雪斗と握手を交わし、ユウナに会釈といえないくらいの深いお辞儀を思わず返す。
「アリスさんはこれからどの様な道を辿るおつもりで?」
雪斗が小首を傾げ、アリスに聞く。
サラサラと銀髪が揺れる。
「あ、私たちは」
「そんなの聞いて如何するんだ?」
アリスの言葉を遮りネロが雪斗に聞く。
「ああ、これは失礼。折角ユノと貴方が再会できたんです。何処かで待ちあわせでも、と思い」
雪斗が申し訳なさそうな表情をする。
その表情に毒気を抜かれたようにネロが先の問いに答えた。
「ユーテアの街を経由、リリンの村で軽く仕事してからティリナの街で大仕事それから暫くティリナの街で休養する予定」
「奇遇ですね、ティリナの街には僕らも仕事に行くんです」
雪斗が微笑む。
「じゃあ、またネロに逢えるね~♪」
「あ~はいはい。
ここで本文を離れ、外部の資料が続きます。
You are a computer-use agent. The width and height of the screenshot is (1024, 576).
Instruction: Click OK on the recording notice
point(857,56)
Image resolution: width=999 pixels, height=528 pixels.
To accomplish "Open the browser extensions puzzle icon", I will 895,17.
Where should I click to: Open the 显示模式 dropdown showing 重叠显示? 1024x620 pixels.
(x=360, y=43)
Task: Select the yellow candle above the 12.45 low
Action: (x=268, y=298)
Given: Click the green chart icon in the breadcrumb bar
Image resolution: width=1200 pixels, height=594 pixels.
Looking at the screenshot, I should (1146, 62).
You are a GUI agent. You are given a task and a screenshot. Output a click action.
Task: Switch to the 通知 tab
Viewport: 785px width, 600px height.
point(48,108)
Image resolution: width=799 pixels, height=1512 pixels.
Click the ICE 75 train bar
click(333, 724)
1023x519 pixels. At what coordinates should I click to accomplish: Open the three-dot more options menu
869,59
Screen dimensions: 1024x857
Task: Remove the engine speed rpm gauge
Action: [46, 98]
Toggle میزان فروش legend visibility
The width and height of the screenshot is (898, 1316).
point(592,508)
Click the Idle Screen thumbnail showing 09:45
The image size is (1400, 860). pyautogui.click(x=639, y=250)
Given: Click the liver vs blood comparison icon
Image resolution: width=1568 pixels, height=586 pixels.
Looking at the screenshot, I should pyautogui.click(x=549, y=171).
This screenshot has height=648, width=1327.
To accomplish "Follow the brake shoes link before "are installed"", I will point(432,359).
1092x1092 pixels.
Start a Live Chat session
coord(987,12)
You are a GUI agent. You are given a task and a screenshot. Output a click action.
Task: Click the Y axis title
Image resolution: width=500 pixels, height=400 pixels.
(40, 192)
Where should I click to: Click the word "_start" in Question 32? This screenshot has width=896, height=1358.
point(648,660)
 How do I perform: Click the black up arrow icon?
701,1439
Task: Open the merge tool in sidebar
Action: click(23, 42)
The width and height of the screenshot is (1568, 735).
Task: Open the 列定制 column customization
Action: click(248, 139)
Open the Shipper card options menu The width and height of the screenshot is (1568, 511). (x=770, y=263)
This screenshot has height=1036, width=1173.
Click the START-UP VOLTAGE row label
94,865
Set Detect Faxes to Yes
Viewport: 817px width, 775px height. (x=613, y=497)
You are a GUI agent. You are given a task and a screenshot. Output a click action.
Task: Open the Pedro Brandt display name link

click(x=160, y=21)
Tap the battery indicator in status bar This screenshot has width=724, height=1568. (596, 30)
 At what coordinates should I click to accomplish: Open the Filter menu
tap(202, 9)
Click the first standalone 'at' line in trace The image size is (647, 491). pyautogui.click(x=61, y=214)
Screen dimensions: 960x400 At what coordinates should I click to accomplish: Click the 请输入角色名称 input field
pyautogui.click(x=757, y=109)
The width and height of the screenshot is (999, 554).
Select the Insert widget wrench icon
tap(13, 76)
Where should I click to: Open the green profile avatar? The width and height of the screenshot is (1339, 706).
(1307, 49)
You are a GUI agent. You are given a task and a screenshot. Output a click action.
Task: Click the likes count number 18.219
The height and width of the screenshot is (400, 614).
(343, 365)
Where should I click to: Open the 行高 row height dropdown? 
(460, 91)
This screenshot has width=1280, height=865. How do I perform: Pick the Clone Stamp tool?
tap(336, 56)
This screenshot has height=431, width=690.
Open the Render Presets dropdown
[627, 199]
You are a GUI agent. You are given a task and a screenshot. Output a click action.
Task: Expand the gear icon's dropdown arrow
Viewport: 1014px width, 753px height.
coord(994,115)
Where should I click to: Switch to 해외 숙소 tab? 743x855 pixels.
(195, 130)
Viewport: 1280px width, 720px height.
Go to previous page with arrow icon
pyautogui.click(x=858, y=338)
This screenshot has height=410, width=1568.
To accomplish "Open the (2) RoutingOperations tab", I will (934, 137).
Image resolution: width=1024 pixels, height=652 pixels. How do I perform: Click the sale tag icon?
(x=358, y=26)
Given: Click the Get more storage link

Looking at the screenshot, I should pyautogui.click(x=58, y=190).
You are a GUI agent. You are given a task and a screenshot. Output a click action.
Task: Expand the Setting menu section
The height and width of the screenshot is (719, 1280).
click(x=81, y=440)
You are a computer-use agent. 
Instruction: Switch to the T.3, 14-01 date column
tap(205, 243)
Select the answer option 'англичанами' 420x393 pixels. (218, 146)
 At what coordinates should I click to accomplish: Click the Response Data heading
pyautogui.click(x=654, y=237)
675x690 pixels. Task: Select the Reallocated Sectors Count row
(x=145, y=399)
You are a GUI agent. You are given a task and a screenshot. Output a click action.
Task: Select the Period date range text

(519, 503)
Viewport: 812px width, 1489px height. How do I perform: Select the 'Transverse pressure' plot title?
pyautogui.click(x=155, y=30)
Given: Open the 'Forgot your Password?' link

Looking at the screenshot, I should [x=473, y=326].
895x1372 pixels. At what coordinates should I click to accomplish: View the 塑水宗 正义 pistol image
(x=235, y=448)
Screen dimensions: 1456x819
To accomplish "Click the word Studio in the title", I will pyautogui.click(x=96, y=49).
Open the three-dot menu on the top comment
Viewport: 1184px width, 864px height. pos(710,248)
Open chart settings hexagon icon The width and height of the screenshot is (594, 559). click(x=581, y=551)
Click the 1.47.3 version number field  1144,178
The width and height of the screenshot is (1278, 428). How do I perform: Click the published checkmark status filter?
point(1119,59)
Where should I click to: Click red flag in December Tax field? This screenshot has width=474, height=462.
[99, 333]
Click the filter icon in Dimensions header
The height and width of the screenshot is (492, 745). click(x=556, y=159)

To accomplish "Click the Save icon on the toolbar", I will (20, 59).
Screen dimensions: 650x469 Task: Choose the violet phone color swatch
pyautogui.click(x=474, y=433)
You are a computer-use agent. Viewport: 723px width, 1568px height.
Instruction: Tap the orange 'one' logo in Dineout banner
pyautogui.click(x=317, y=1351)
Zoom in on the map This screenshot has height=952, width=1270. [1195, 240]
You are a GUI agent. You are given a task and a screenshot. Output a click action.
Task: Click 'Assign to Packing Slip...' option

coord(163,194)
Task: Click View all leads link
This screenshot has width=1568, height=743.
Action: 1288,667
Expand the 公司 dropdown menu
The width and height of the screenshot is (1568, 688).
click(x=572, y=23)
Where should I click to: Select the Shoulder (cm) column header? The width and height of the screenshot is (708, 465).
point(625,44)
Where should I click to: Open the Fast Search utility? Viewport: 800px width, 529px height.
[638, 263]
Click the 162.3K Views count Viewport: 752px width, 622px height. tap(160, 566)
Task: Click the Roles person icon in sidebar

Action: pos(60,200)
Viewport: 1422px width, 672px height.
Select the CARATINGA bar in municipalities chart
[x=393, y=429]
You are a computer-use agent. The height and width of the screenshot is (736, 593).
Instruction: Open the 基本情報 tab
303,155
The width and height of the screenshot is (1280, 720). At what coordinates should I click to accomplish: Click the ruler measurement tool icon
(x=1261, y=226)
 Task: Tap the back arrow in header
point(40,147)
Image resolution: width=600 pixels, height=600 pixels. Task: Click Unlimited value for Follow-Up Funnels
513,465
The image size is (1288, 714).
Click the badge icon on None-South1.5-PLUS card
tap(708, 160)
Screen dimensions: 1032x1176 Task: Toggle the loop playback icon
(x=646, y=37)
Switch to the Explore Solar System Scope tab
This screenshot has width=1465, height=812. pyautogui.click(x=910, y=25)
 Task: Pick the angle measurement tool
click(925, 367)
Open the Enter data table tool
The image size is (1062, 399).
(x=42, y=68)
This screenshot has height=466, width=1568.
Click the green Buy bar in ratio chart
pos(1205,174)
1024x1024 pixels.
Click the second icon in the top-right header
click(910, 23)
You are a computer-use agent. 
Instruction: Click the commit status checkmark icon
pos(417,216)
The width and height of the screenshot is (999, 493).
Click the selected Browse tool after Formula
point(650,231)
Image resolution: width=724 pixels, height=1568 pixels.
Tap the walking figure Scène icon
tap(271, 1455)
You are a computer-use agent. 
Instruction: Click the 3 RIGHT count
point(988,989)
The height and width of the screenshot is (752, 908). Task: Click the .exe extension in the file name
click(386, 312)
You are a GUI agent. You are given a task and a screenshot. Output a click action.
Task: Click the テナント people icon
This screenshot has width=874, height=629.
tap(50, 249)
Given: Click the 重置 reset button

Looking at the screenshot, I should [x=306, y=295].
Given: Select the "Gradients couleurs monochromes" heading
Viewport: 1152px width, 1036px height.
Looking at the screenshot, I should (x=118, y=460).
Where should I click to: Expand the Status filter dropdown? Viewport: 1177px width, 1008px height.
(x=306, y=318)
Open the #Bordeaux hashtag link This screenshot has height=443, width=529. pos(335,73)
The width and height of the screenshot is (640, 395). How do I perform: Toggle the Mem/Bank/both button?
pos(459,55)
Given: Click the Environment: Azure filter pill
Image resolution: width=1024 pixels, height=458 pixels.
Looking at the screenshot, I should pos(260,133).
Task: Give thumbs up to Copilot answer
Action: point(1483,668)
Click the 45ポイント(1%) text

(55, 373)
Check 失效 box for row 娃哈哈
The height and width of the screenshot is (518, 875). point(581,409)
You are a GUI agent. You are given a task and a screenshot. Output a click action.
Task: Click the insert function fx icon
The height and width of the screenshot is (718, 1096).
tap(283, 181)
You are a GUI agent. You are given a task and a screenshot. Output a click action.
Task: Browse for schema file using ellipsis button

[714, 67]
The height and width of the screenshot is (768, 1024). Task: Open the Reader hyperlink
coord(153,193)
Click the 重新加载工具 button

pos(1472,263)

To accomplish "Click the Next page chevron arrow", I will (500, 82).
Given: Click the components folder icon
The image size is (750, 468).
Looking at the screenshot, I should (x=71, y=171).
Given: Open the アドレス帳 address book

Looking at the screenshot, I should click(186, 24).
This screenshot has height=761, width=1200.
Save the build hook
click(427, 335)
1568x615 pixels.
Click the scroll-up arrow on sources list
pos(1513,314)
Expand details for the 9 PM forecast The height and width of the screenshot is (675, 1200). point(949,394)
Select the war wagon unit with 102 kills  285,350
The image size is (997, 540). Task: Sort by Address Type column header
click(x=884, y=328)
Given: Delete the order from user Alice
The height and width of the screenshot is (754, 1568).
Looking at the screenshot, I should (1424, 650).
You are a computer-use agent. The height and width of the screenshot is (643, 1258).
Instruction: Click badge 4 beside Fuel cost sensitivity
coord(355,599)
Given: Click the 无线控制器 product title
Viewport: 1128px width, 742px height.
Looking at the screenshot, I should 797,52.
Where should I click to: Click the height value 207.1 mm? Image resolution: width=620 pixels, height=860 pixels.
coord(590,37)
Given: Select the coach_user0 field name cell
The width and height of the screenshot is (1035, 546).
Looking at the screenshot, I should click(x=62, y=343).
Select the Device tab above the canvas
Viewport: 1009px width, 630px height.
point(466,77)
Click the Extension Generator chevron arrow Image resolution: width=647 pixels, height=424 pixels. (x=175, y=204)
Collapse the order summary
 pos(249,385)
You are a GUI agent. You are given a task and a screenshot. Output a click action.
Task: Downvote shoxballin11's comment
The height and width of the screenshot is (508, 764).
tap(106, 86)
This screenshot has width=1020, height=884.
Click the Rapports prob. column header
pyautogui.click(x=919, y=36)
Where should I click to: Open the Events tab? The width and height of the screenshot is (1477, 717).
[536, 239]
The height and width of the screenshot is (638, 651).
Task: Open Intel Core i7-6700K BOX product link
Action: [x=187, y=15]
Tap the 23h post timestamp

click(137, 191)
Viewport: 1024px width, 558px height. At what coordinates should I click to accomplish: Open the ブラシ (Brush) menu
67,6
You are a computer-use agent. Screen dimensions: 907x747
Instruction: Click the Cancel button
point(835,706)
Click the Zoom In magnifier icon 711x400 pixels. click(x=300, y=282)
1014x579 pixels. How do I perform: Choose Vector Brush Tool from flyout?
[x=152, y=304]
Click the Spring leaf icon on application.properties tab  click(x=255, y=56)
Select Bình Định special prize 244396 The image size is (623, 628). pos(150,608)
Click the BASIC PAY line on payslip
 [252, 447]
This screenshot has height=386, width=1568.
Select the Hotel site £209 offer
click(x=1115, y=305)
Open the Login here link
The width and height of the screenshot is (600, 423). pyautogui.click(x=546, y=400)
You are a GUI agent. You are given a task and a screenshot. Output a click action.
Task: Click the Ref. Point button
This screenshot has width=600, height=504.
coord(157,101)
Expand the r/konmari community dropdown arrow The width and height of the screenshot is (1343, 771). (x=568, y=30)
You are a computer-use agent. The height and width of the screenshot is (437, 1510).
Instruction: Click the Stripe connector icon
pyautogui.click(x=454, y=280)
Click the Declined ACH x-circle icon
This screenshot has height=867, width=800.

…アリス。そろそろ行くぞ」
「う、うん!それでは、雪斗さん、また今度!」
ユノを無理矢理身体から引き剥がし、歩き出したネロを、慌ててアリスは追いかける。
ネロとアリスの姿が人ごみに紛れた頃。
「雪斗、そろそろ…良いか?」
ユウナが言葉を発した。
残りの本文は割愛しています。